The school had become a tomb.

By the second day, everything had changed. The students were thinner, dirtier, and quieter. Screams no longer startled them. Cheong-san had killed his first infected classmate. On-jo had watched her friend bleed out. Su-hyeok had led them through broken halls and over bodies just to find a new place to hide. And Nam-ra—perfect, cold Nam-ra—was no longer entirely human.

She had been bitten. But unlike the others, she didn't turn completely. Somehow, she retained her mind. Her senses sharpened, her strength increased, but the hunger—the zombie part of her—whispered constantly. The group didn't know whether to treat her as friend or threat. She didn't know either.
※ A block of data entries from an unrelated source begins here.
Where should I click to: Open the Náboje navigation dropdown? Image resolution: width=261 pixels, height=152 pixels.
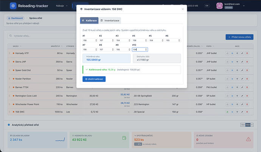(62, 6)
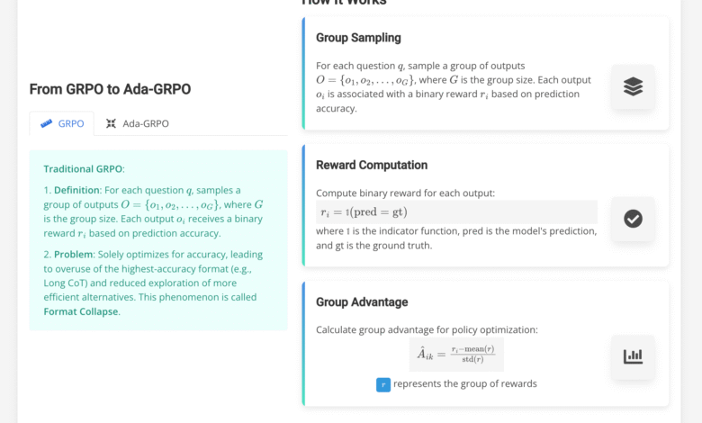This screenshot has width=702, height=423.
Task: Click the check circle icon in Reward Computation
Action: tap(633, 219)
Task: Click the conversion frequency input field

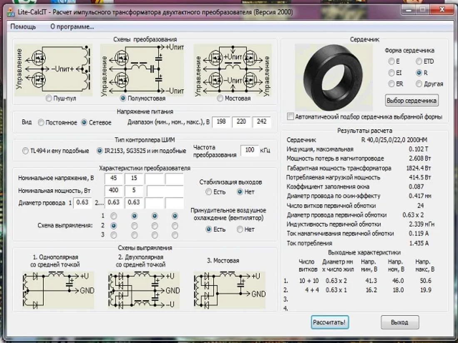Action: coord(249,150)
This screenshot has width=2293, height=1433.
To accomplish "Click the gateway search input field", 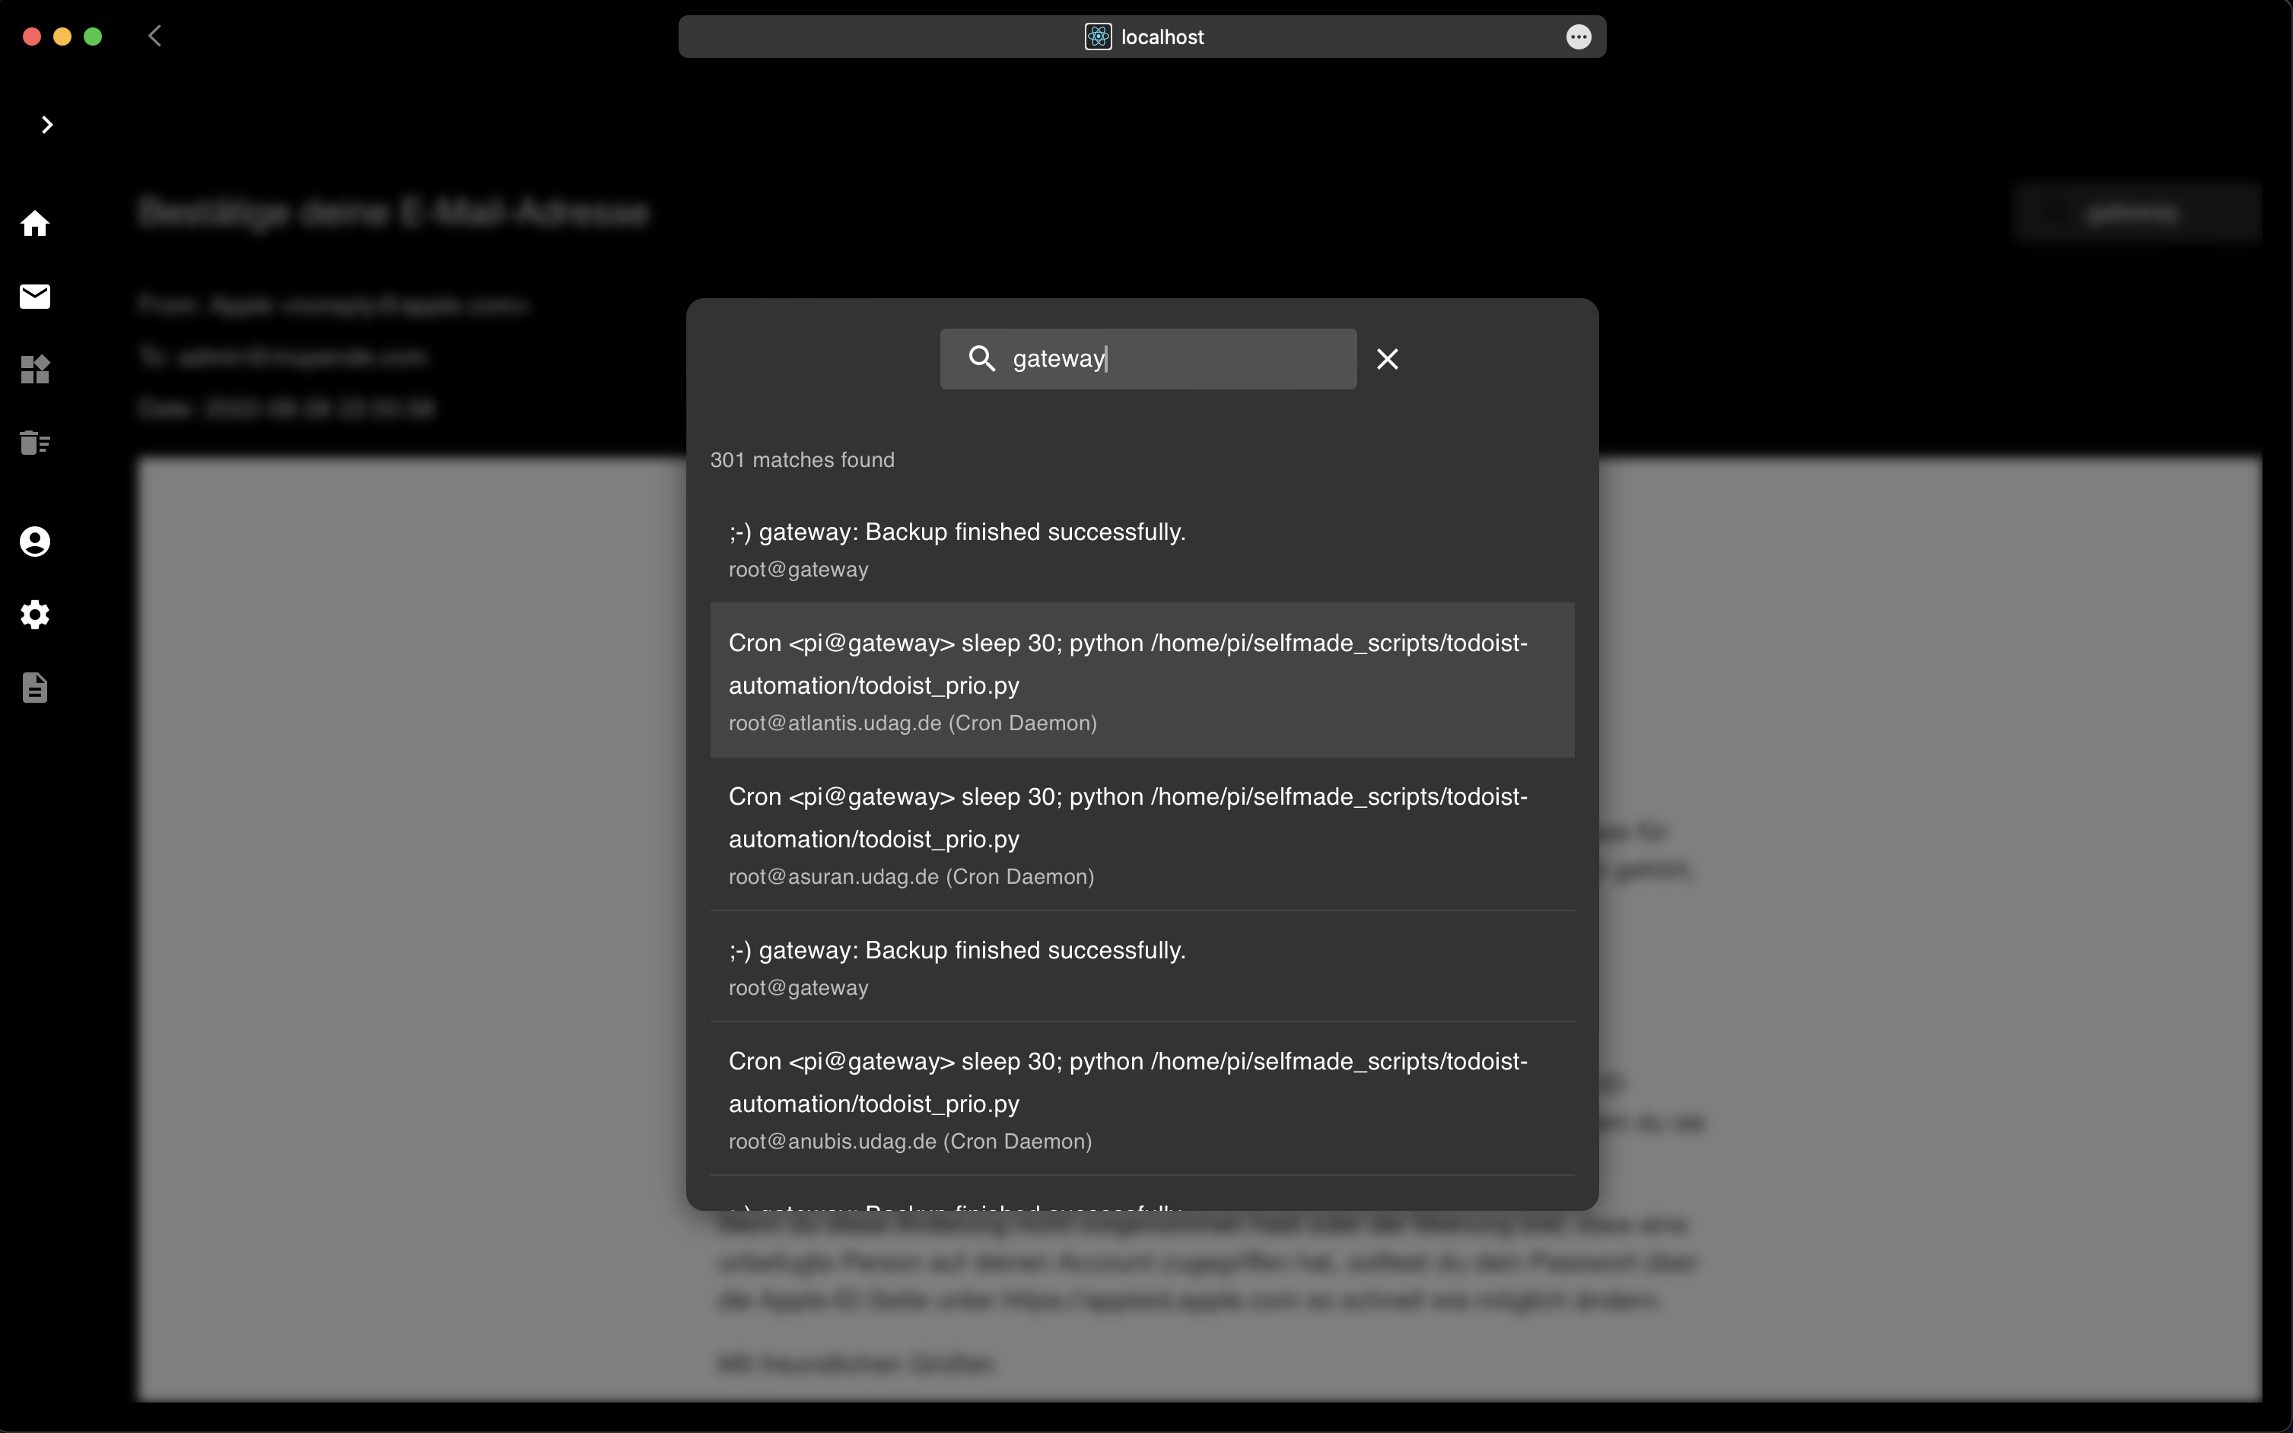I will 1148,358.
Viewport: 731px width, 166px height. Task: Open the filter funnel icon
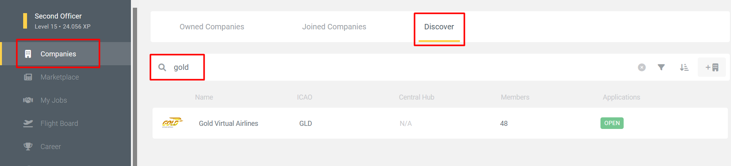coord(661,68)
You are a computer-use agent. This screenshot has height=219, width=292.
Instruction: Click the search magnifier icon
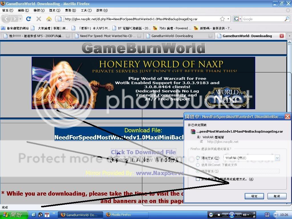(x=287, y=19)
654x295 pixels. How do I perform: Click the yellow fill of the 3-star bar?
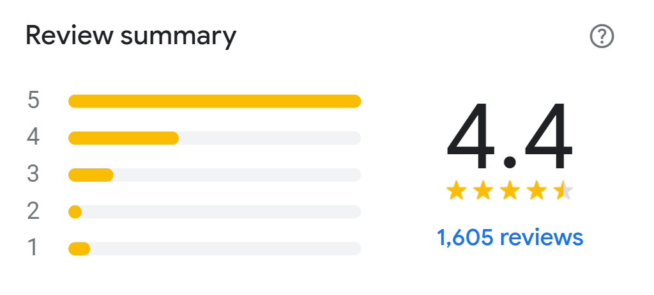[91, 175]
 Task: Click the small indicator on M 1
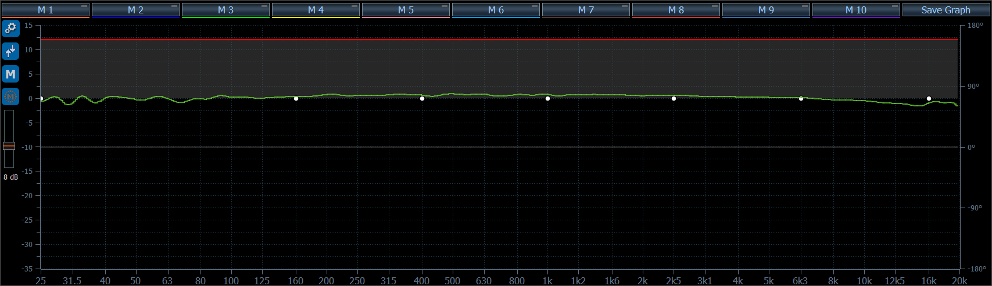pyautogui.click(x=84, y=6)
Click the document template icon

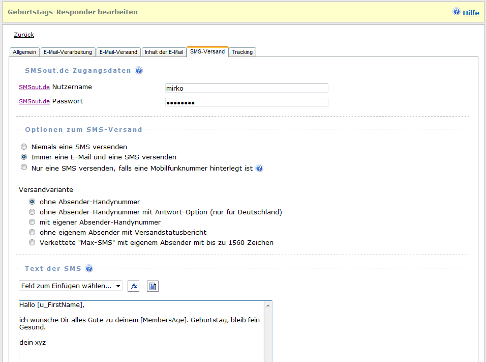[153, 286]
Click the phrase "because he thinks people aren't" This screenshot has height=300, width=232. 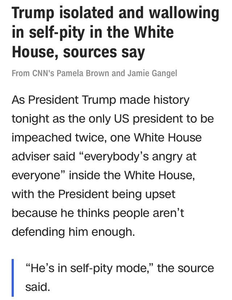click(98, 213)
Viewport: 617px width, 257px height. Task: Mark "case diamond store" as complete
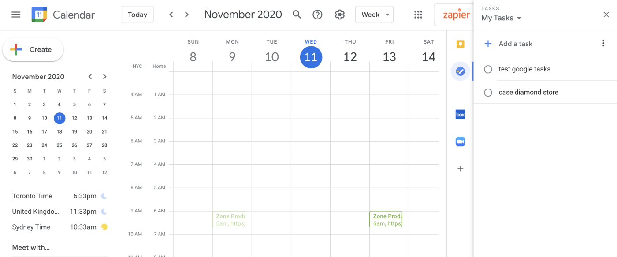(x=488, y=92)
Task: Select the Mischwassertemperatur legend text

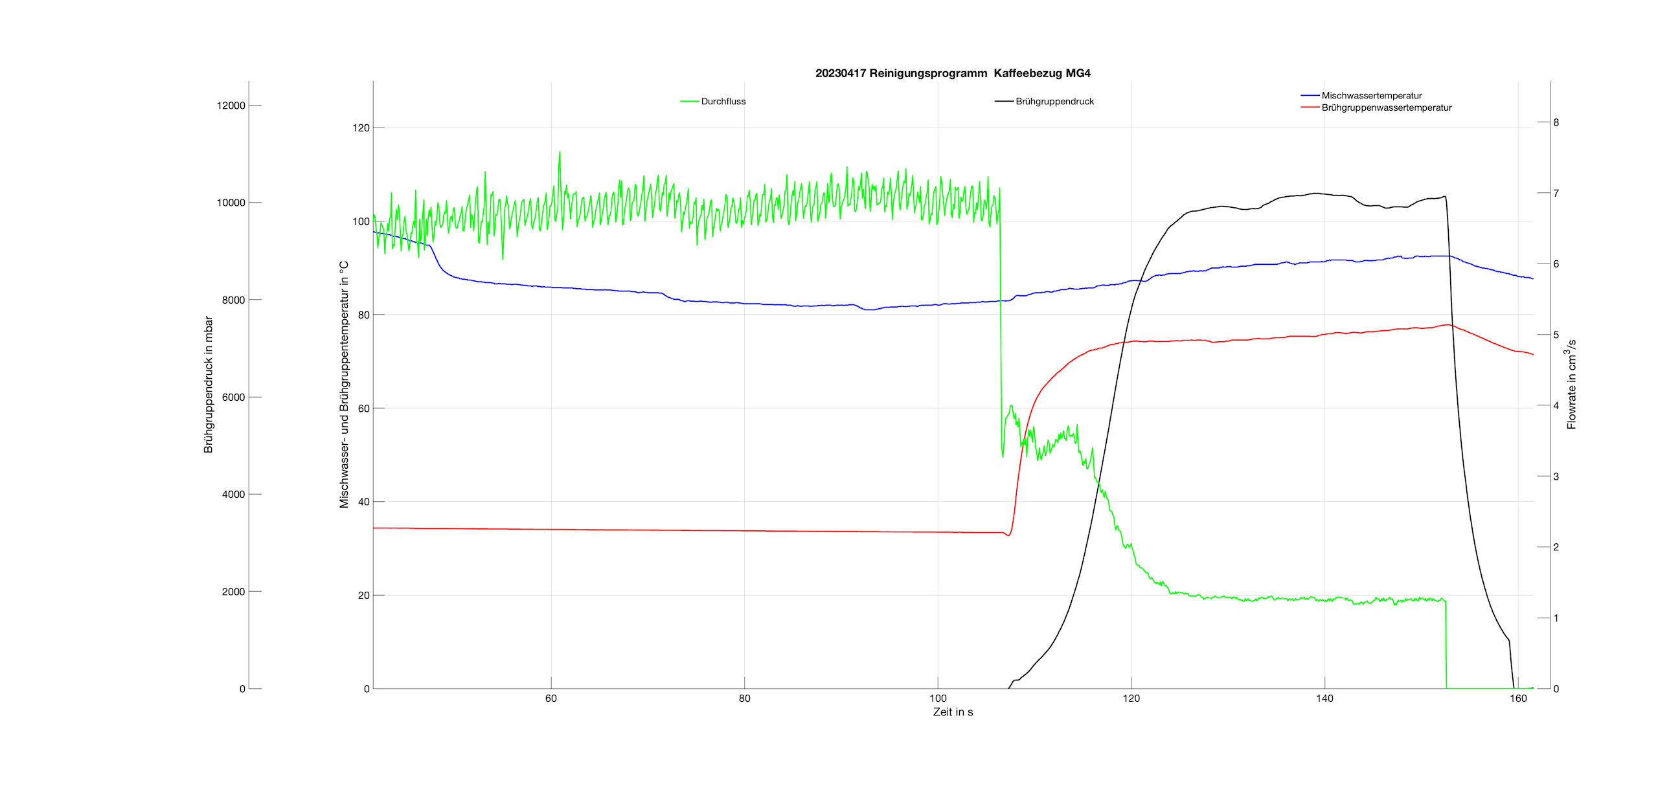Action: pos(1372,96)
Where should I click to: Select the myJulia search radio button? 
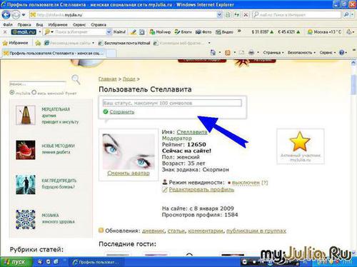click(12, 92)
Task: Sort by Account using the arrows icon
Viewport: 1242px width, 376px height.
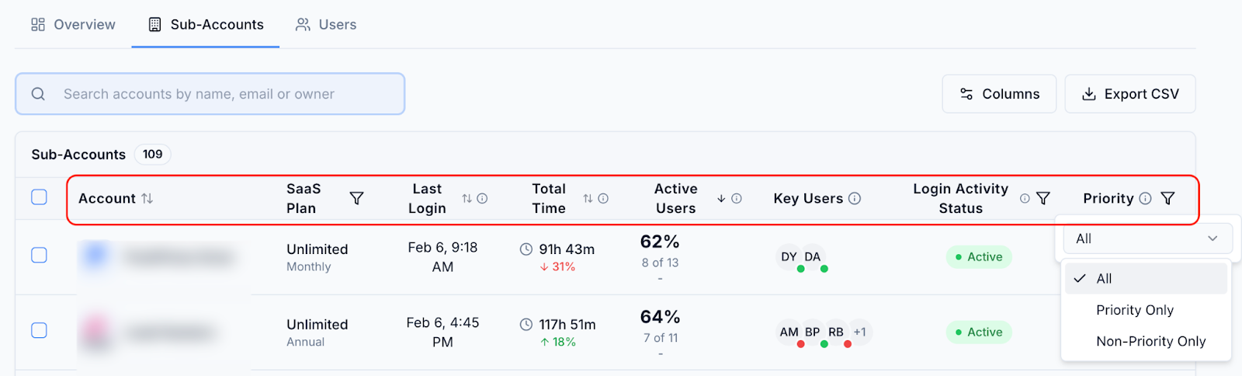Action: [x=147, y=199]
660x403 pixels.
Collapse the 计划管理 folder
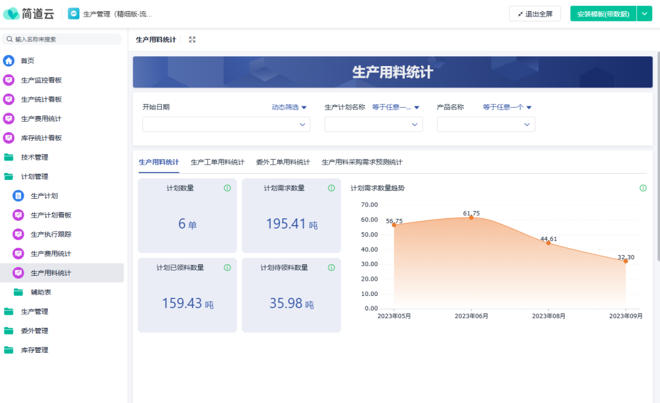tap(9, 177)
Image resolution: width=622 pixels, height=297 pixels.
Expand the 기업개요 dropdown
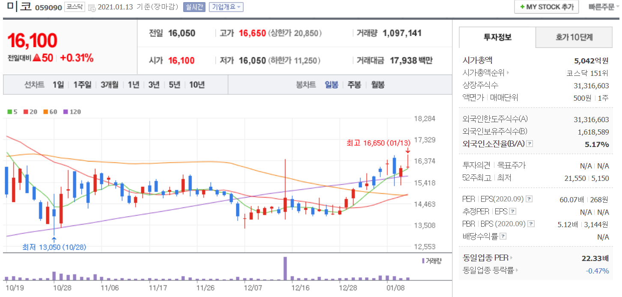tap(226, 7)
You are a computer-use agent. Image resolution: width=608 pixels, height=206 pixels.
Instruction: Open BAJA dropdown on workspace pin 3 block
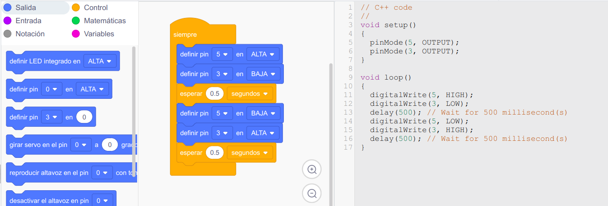click(x=263, y=74)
Meanwhile, another danger stalked the school: Yoon Gwi-nam, once a bully, now something much worse. Also a halfbie, like Nam-ra, but without conscience. The virus twisted him into a monster that couldn't die, and he enjoyed the chaos. He hunted Cheong-san with an obsessive fury, blaming him for his own transformation. Every time they fought, Cheong-san came away bloodied and bruised. But he never gave up.

Food ran out. Water was scarce. Hopes of rescue faded.

When they made it to the rooftop, flares and screams in the distance told them the city of Hyosan was already lost. The military declared martial law. Anyone in the city was considered infected. Bombs rained from the sky. Entire neighborhoods were erased in fire. The students realized the truth: no one was coming for them.

Cheong-san finally made a choice. He led Gwi-nam away from the others in a desperate bid to stop him once and for all. In a brutal confrontation on a burning stairwell, Cheong-san pushed Gwi-nam—and himself—into the flames. On-jo, watching from afar, screamed his name, but he was gone.

His sacrifice bought the others a chance to escape.

They ran. Through the forest, across rivers, and into the uncertain world outside Hyosan. Not all of them made it. But a few did.

Weeks later, the survivors stood at the edge of the ruins, staring at the city that had once been their home. Nam-ra, now living in exile, appeared briefly from the shadows. She had chosen to stay behind—not as a monster, but as a guardian for others like her. Her goodbye was silent but full of meaning.

"We're not just survivors," On-jo whispered. "We're what's left."

The group walked away. Not as students. Not as children. But as people who had faced the end—and lived.